▶ [EXERCISE DESCRIPTION]:
Rewrite the entries below, changing each "Locate an element on the screen" to "Find an element on the screen" and leaving every other word as it stands.

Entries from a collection
▼

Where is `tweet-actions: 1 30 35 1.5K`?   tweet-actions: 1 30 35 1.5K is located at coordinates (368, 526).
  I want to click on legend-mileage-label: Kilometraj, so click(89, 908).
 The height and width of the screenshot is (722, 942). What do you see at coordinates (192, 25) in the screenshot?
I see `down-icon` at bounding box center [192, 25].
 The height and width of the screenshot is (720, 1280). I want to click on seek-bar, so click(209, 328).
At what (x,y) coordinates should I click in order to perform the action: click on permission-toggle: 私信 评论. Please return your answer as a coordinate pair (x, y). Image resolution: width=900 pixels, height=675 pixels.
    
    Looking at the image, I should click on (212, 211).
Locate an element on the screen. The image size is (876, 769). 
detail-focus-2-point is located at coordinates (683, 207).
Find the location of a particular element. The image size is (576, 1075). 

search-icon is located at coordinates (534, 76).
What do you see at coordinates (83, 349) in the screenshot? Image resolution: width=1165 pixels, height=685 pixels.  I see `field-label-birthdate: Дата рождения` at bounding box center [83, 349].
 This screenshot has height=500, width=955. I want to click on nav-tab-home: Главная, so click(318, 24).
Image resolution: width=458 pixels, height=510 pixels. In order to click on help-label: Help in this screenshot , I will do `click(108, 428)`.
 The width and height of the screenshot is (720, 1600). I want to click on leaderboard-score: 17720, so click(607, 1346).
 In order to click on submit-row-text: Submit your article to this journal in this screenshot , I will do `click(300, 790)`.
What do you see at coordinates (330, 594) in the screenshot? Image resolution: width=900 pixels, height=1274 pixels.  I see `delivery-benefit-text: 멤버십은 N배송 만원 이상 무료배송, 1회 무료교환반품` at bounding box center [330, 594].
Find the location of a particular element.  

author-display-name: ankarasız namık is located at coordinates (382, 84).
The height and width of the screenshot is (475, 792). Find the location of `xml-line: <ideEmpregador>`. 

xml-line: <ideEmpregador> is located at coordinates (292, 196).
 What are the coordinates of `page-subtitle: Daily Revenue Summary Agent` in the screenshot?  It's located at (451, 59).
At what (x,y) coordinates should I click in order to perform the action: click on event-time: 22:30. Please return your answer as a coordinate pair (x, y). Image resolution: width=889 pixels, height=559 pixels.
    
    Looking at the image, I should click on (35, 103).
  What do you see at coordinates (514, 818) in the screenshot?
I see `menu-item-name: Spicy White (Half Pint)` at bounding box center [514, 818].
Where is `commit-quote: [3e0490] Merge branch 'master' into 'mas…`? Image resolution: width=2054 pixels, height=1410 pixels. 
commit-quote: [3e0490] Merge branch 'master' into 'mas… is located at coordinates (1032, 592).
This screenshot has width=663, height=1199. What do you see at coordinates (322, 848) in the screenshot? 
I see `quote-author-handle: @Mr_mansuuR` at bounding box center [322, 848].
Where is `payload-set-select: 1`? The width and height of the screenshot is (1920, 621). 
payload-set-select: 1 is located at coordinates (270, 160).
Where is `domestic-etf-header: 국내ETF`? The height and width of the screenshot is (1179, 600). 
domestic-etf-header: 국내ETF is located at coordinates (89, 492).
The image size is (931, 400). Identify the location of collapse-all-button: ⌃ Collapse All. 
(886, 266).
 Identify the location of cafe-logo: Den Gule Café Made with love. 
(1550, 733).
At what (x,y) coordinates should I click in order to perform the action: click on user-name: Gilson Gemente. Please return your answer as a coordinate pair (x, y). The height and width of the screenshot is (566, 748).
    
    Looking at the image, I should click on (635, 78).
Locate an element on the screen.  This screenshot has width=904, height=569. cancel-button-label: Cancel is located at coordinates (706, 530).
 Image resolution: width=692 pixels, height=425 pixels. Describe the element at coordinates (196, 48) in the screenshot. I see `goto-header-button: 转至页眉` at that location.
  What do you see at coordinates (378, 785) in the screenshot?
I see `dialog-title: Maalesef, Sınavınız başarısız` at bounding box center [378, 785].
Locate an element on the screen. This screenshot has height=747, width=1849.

▲

▶ [FINISHED TASK]:
Where is `tweet-actions: 1 30 35 1.5K`?   tweet-actions: 1 30 35 1.5K is located at coordinates (368, 526).
  I want to click on legend-mileage-label: Kilometraj, so click(89, 908).
 The height and width of the screenshot is (722, 942). What do you see at coordinates (192, 25) in the screenshot?
I see `down-icon` at bounding box center [192, 25].
 The height and width of the screenshot is (720, 1280). I want to click on seek-bar, so click(209, 328).
At what (x,y) coordinates should I click in order to perform the action: click on permission-toggle: 私信 评论. Please return your answer as a coordinate pair (x, y). Image resolution: width=900 pixels, height=675 pixels.
    
    Looking at the image, I should click on (212, 211).
Find an element on the screen. The image size is (876, 769). 
detail-focus-2-point is located at coordinates (683, 207).
Find the location of a particular element. The image size is (576, 1075). 

search-icon is located at coordinates (534, 76).
What do you see at coordinates (83, 349) in the screenshot? Image resolution: width=1165 pixels, height=685 pixels.  I see `field-label-birthdate: Дата рождения` at bounding box center [83, 349].
 This screenshot has height=500, width=955. I want to click on nav-tab-home: Главная, so click(318, 24).
Image resolution: width=458 pixels, height=510 pixels. In order to click on help-label: Help in this screenshot , I will do `click(108, 428)`.
 The width and height of the screenshot is (720, 1600). I want to click on leaderboard-score: 17720, so click(607, 1346).
 In order to click on submit-row-text: Submit your article to this journal in this screenshot , I will do `click(300, 790)`.
What do you see at coordinates (330, 594) in the screenshot? Image resolution: width=900 pixels, height=1274 pixels.  I see `delivery-benefit-text: 멤버십은 N배송 만원 이상 무료배송, 1회 무료교환반품` at bounding box center [330, 594].
Find the location of a particular element.  

author-display-name: ankarasız namık is located at coordinates (382, 84).
The height and width of the screenshot is (475, 792). Find the location of `xml-line: <ideEmpregador>`. 

xml-line: <ideEmpregador> is located at coordinates (292, 196).
 What are the coordinates of `page-subtitle: Daily Revenue Summary Agent` in the screenshot?  It's located at (451, 59).
At what (x,y) coordinates should I click in order to perform the action: click on event-time: 22:30. Please return your answer as a coordinate pair (x, y). Image resolution: width=889 pixels, height=559 pixels.
    
    Looking at the image, I should click on (35, 103).
  What do you see at coordinates (514, 818) in the screenshot?
I see `menu-item-name: Spicy White (Half Pint)` at bounding box center [514, 818].
Where is `commit-quote: [3e0490] Merge branch 'master' into 'mas…`? Image resolution: width=2054 pixels, height=1410 pixels. 
commit-quote: [3e0490] Merge branch 'master' into 'mas… is located at coordinates (1032, 592).
This screenshot has width=663, height=1199. What do you see at coordinates (322, 848) in the screenshot? 
I see `quote-author-handle: @Mr_mansuuR` at bounding box center [322, 848].
Where is `payload-set-select: 1`? The width and height of the screenshot is (1920, 621). 
payload-set-select: 1 is located at coordinates (270, 160).
Where is `domestic-etf-header: 국내ETF`? The height and width of the screenshot is (1179, 600). 
domestic-etf-header: 국내ETF is located at coordinates (89, 492).
The image size is (931, 400). Identify the location of collapse-all-button: ⌃ Collapse All. 
(886, 266).
 Identify the location of cafe-logo: Den Gule Café Made with love. 
(1550, 733).
At what (x,y) coordinates should I click in order to perform the action: click on user-name: Gilson Gemente. Please return your answer as a coordinate pair (x, y). The height and width of the screenshot is (566, 748).
    
    Looking at the image, I should click on (635, 78).
Find an element on the screen.  This screenshot has width=904, height=569. cancel-button-label: Cancel is located at coordinates (706, 530).
 Image resolution: width=692 pixels, height=425 pixels. Describe the element at coordinates (196, 48) in the screenshot. I see `goto-header-button: 转至页眉` at that location.
  What do you see at coordinates (378, 785) in the screenshot?
I see `dialog-title: Maalesef, Sınavınız başarısız` at bounding box center [378, 785].
Find an element on the screen. This screenshot has height=747, width=1849.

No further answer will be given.